>>>

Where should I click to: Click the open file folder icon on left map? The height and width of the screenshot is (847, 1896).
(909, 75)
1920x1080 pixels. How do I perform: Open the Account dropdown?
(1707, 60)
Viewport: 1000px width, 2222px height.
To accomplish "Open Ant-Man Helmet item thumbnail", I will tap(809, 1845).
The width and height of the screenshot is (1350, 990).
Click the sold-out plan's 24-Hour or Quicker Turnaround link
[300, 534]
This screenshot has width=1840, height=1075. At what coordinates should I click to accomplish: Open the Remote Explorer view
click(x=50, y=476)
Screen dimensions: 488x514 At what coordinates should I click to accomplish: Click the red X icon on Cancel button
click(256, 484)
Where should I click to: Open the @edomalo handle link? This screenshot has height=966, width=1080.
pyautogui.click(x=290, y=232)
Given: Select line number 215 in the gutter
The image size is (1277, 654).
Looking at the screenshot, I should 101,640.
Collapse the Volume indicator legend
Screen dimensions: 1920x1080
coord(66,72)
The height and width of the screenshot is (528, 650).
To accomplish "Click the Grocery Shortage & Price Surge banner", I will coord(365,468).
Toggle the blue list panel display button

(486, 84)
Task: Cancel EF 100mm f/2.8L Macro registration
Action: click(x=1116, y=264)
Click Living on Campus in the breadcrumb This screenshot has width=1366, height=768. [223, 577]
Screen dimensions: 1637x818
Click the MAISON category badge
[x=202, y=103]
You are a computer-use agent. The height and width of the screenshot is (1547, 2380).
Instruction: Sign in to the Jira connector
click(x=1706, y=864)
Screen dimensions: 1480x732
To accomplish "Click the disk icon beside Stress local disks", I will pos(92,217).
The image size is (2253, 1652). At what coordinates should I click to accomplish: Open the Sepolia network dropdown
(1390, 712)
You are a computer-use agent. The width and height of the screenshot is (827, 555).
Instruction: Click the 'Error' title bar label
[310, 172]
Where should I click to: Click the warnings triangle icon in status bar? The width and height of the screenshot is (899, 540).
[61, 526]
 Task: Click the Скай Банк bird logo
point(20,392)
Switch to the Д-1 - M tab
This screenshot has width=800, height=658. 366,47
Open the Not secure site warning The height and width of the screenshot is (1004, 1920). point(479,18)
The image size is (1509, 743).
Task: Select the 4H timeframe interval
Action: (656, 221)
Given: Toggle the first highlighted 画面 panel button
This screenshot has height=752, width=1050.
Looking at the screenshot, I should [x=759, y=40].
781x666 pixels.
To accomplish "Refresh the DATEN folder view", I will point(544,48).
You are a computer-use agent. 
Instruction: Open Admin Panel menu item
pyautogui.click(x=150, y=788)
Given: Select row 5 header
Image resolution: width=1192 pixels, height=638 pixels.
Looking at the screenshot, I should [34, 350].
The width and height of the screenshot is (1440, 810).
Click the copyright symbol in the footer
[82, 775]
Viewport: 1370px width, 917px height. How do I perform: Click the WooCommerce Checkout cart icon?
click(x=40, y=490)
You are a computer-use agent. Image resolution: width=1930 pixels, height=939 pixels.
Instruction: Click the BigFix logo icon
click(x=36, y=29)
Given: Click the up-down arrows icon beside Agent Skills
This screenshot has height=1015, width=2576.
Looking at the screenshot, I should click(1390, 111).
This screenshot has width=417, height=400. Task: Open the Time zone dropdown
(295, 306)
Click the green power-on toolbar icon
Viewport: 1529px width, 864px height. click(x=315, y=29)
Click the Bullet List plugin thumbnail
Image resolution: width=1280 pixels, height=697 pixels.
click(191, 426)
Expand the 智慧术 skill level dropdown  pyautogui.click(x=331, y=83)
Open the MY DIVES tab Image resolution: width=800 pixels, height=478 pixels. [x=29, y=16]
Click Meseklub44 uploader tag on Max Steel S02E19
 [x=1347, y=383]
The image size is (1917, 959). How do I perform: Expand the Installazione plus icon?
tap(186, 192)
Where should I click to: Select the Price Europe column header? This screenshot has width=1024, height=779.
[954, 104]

<<<

THE PROBLEM => Reproduce every one of the items above word for word, without changing anything.

TASK ANSWER =>
Where should I click to: Click the open file folder icon on left map? The height and width of the screenshot is (847, 1896).
(909, 75)
1920x1080 pixels. How do I perform: Open the Account dropdown?
(1707, 60)
Viewport: 1000px width, 2222px height.
To accomplish "Open Ant-Man Helmet item thumbnail", I will tap(809, 1845).
The width and height of the screenshot is (1350, 990).
Click the sold-out plan's 24-Hour or Quicker Turnaround link
[300, 534]
This screenshot has width=1840, height=1075. At what coordinates should I click to accomplish: Open the Remote Explorer view
click(x=50, y=476)
Screen dimensions: 488x514 At what coordinates should I click to accomplish: Click the red X icon on Cancel button
click(256, 484)
Where should I click to: Open the @edomalo handle link? This screenshot has height=966, width=1080.
pyautogui.click(x=290, y=232)
Given: Select line number 215 in the gutter
The image size is (1277, 654).
Looking at the screenshot, I should 101,640.
Collapse the Volume indicator legend
Screen dimensions: 1920x1080
coord(66,72)
The height and width of the screenshot is (528, 650).
To accomplish "Click the Grocery Shortage & Price Surge banner", I will coord(365,468).
Toggle the blue list panel display button

(486, 84)
Task: Cancel EF 100mm f/2.8L Macro registration
Action: click(x=1116, y=264)
Click Living on Campus in the breadcrumb This screenshot has width=1366, height=768. [223, 577]
Screen dimensions: 1637x818
Click the MAISON category badge
[x=202, y=103]
You are a computer-use agent. The height and width of the screenshot is (1547, 2380).
Instruction: Sign in to the Jira connector
click(x=1706, y=864)
Screen dimensions: 1480x732
To accomplish "Click the disk icon beside Stress local disks", I will pos(92,217).
The image size is (2253, 1652). At what coordinates should I click to accomplish: Open the Sepolia network dropdown
(1390, 712)
You are a computer-use agent. The width and height of the screenshot is (827, 555).
Instruction: Click the 'Error' title bar label
[310, 172]
Where should I click to: Click the warnings triangle icon in status bar? The width and height of the screenshot is (899, 540).
[61, 526]
 Task: Click the Скай Банк bird logo
point(20,392)
Switch to the Д-1 - M tab
This screenshot has width=800, height=658. 366,47
Open the Not secure site warning The height and width of the screenshot is (1004, 1920). point(479,18)
The image size is (1509, 743).
Task: Select the 4H timeframe interval
Action: (656, 221)
Given: Toggle the first highlighted 画面 panel button
This screenshot has height=752, width=1050.
Looking at the screenshot, I should [x=759, y=40].
781x666 pixels.
To accomplish "Refresh the DATEN folder view", I will point(544,48).
You are a computer-use agent. 
Instruction: Open Admin Panel menu item
pyautogui.click(x=150, y=788)
Given: Select row 5 header
Image resolution: width=1192 pixels, height=638 pixels.
Looking at the screenshot, I should [34, 350].
The width and height of the screenshot is (1440, 810).
Click the copyright symbol in the footer
[82, 775]
Viewport: 1370px width, 917px height. How do I perform: Click the WooCommerce Checkout cart icon?
click(x=40, y=490)
You are a computer-use agent. Image resolution: width=1930 pixels, height=939 pixels.
Instruction: Click the BigFix logo icon
click(x=36, y=29)
Given: Click the up-down arrows icon beside Agent Skills
This screenshot has height=1015, width=2576.
Looking at the screenshot, I should click(1390, 111).
This screenshot has width=417, height=400. Task: Open the Time zone dropdown
(295, 306)
Click the green power-on toolbar icon
Viewport: 1529px width, 864px height. click(x=315, y=29)
Click the Bullet List plugin thumbnail
Image resolution: width=1280 pixels, height=697 pixels.
click(191, 426)
Expand the 智慧术 skill level dropdown  pyautogui.click(x=331, y=83)
Open the MY DIVES tab Image resolution: width=800 pixels, height=478 pixels. [x=29, y=16]
Click Meseklub44 uploader tag on Max Steel S02E19
 [x=1347, y=383]
The image size is (1917, 959). How do I perform: Expand the Installazione plus icon?
tap(186, 192)
Where should I click to: Select the Price Europe column header? This screenshot has width=1024, height=779.
[954, 104]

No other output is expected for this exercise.